In theory, there are endless hiking opportunities in Greenland because the land is free and open for all to use without having to worry you are crossing someone’s private property. For those who want to follow a trail that is at least semi-trodden, here is a nice selection of common hiking routes, by town.
Ilulissat‘s majestic icebergs form the backdrop for the ancient Sermermiut settlement, 1 mile (1½ km) south of the town. Learn about Greenlandic people’s lives and customs before the arrival of the Europeans—see the ruins, kitchen middens and feel the permafrost with your own hands. You can do the brief hike in 2 hours easily.
At Eqip Sermia, the hike starts from the cottages and continues around the small lagoon at the glacier’s southern end. The lagoon is particularly famous for its huge flocks of geese during the breeding season. The trip continues up the impressive glacial deposit with breathtaking views down into the glacier’s enormous crevices just a few yards from the trail. This is also an opportunity to view a large portion of the 75-yard (70 m) tall glacier face and watch its awe-inspiring calvings.
A longer hike that offers many different types of landscapes is the route that follows in the footsteps of Paul-Émile Victor, where—in the late 1940s and early 1950s—track vehicles and an old cableway carried supplies for Victor’s famous expeditions. In fact, some of his machinery is still there. It takes about 10 hours to hike the route and the level of difficulty can be said to be extreme.

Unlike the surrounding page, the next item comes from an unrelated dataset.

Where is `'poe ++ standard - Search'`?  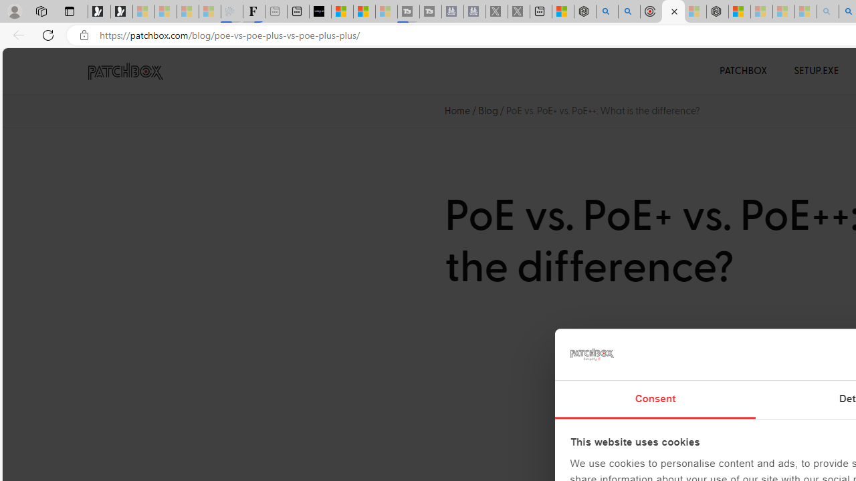 'poe ++ standard - Search' is located at coordinates (629, 11).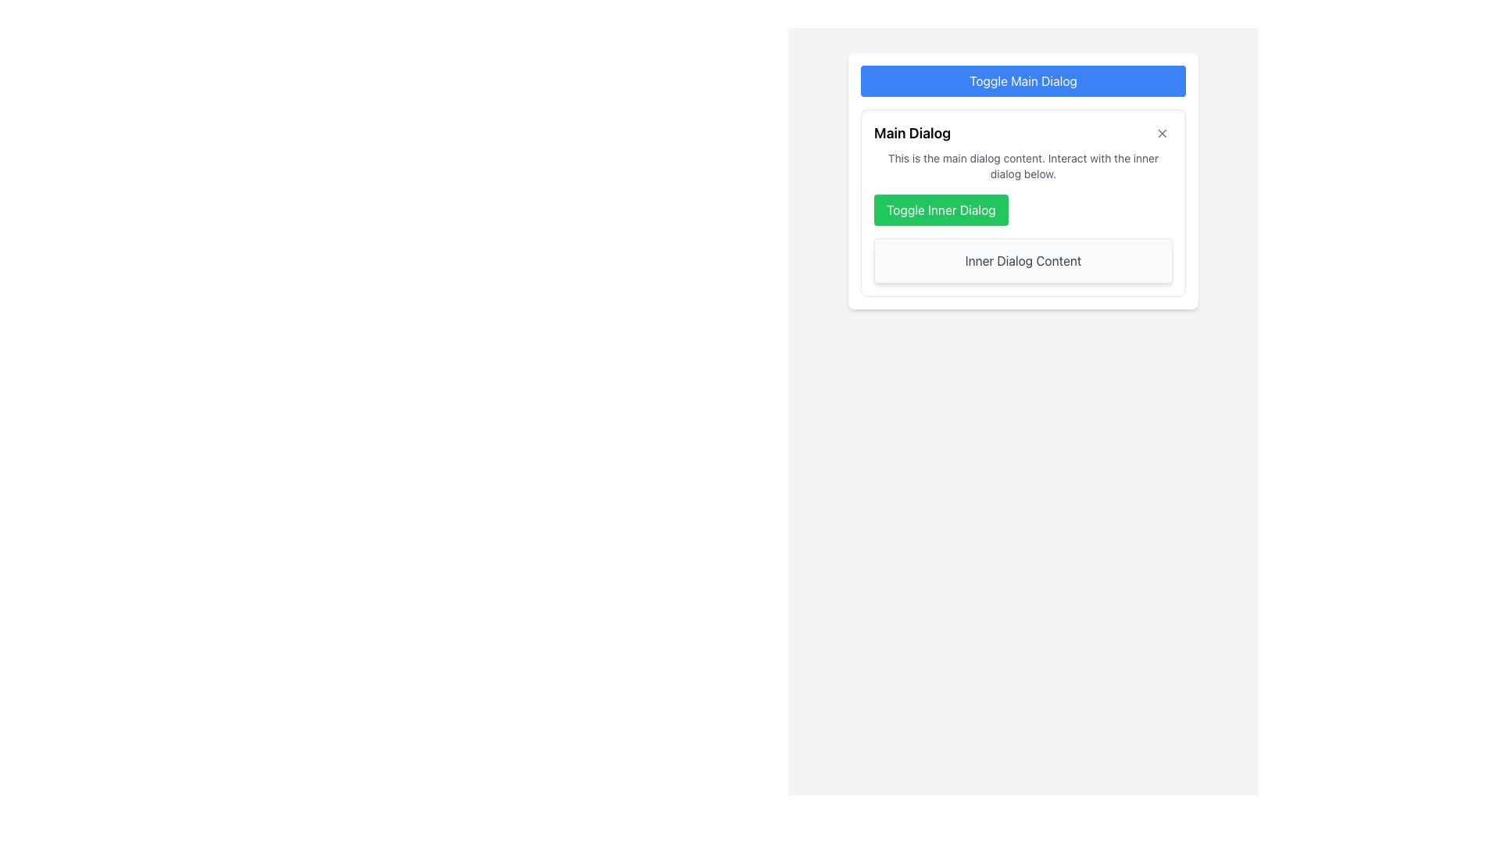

In the Arctic Circle region, one of Sisimiut’s most popular hikes is Palasip Qaqqaa (Priest Mountain). It can take up to 2 hours to get to the summit, which offers unbelievable vistas of the town and Kangerluarsuk Tulleq (First Fjord). The last couple of years have even offered sightings of muskoxen.
Nasaasaaq is the landmark of Sisimiut. It peaks at an elevation of 2,572 feet (784 m), boasting breathtaking views of the town, the mountain landscape, the sea, the polar circle and the alpine Itilleq Mountains to the south. Duration: 4–6 hours.
Nuuk also has some popular hiking routes. Hiking Quassussuaq (Little Malene) is pretty simple: It takes 4-6 hours and as long as you have Little Malene on your right all the way around, you will never get lost. If you are looking for a shorter easy hike but still want a fantastic view, hiking up to the top of Little Malene is an absolute must. It takes about 3 hours. If you have 7 hours to kill, another option is to hike to the peak of Big Malene. Be aware that this hike is a medium/hard difficulty level.
In South Greenland you will find the 16 km long hiking route from Igaliku up to a plateau with a view of Qooroq Ice Fjord. The route will take you through birch vegetation, patches with bare rock formations and finally to the barren “moonscape” with timeworn rocks and stones. The hike is medium difficulty.
In Tasiilaq, East Greenland, you will find the hike through the Valley of the Flowers. It is an easy hike that follows the river’s meandering course through the lush valley. The valley has both large and small lakes that are particularly amenable to hikers. The duration of the hike is 2-3 hours.